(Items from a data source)
◆ ◆ ◆
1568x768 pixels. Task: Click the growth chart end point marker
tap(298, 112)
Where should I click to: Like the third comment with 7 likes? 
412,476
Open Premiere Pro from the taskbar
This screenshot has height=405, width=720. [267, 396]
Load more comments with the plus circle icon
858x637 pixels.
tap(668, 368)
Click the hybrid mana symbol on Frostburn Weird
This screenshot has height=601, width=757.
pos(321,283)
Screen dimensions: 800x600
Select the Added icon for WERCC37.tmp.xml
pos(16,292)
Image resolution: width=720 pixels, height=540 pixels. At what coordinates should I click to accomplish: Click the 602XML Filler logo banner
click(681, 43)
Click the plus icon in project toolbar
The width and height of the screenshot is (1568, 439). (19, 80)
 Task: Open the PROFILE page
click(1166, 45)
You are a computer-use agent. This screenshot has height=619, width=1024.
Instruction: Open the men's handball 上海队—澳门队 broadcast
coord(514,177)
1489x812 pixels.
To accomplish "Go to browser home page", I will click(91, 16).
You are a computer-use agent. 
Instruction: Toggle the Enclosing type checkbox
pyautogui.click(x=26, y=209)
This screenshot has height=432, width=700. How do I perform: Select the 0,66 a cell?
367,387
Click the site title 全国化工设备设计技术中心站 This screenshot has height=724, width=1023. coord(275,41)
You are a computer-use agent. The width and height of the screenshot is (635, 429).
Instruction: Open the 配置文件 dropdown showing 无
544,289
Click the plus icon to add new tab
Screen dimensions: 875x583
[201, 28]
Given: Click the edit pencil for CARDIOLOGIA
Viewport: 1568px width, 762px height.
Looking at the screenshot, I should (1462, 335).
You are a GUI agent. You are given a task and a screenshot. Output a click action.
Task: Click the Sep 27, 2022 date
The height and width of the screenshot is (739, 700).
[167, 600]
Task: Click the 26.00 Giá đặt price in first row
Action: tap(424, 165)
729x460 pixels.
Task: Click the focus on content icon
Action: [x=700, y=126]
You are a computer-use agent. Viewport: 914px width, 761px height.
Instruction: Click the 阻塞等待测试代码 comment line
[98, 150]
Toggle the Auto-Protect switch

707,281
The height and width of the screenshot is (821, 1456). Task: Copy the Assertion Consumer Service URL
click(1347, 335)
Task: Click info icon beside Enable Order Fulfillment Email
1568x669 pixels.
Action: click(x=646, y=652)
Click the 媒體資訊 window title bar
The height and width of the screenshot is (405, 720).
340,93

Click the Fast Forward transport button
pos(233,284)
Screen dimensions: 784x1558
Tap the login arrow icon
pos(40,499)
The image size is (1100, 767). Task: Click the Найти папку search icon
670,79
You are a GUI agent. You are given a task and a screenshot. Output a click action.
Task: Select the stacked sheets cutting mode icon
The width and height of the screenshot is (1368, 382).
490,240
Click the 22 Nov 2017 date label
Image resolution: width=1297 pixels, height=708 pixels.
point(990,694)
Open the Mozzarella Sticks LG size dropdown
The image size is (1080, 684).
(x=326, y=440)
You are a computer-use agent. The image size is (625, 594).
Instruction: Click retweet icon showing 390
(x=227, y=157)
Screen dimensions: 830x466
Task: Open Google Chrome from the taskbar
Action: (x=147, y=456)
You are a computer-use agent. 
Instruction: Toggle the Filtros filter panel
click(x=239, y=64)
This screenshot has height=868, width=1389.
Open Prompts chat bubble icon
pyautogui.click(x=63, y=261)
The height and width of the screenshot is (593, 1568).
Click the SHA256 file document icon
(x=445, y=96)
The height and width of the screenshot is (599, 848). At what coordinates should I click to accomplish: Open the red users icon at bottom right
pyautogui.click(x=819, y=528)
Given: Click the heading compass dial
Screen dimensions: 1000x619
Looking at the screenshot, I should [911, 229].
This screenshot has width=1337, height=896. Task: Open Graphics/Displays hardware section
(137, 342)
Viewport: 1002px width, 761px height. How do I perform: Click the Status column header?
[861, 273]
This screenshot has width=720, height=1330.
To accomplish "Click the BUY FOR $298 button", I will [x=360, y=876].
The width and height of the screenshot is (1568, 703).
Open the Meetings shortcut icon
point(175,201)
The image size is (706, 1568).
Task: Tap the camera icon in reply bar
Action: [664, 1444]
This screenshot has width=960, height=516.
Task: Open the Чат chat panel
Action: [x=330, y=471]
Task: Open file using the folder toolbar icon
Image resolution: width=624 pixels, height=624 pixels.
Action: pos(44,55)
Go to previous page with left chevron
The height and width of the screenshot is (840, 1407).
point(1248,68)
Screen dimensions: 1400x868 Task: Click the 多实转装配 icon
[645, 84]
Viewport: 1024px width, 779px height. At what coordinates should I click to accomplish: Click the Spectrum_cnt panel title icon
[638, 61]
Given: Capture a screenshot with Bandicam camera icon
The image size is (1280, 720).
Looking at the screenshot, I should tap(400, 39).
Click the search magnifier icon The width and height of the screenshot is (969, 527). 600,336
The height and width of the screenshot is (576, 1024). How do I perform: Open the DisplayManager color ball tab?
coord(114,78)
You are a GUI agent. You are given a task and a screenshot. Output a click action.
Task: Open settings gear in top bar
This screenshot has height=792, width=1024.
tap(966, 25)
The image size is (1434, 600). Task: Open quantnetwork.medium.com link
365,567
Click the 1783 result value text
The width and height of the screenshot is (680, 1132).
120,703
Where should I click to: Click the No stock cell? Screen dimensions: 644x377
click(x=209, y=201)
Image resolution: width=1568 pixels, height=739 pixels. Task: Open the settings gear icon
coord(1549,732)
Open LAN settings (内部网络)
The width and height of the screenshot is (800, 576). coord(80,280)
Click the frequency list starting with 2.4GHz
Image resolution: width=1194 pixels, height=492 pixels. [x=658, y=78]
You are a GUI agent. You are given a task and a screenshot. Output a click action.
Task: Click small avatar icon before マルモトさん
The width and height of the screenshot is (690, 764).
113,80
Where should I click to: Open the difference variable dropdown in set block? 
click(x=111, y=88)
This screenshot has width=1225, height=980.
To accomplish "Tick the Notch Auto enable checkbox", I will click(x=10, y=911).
◆ ◆ ◆
Task statement> If a line in the data holds the word "computer", count it, then state the total alone.

The completed task> 6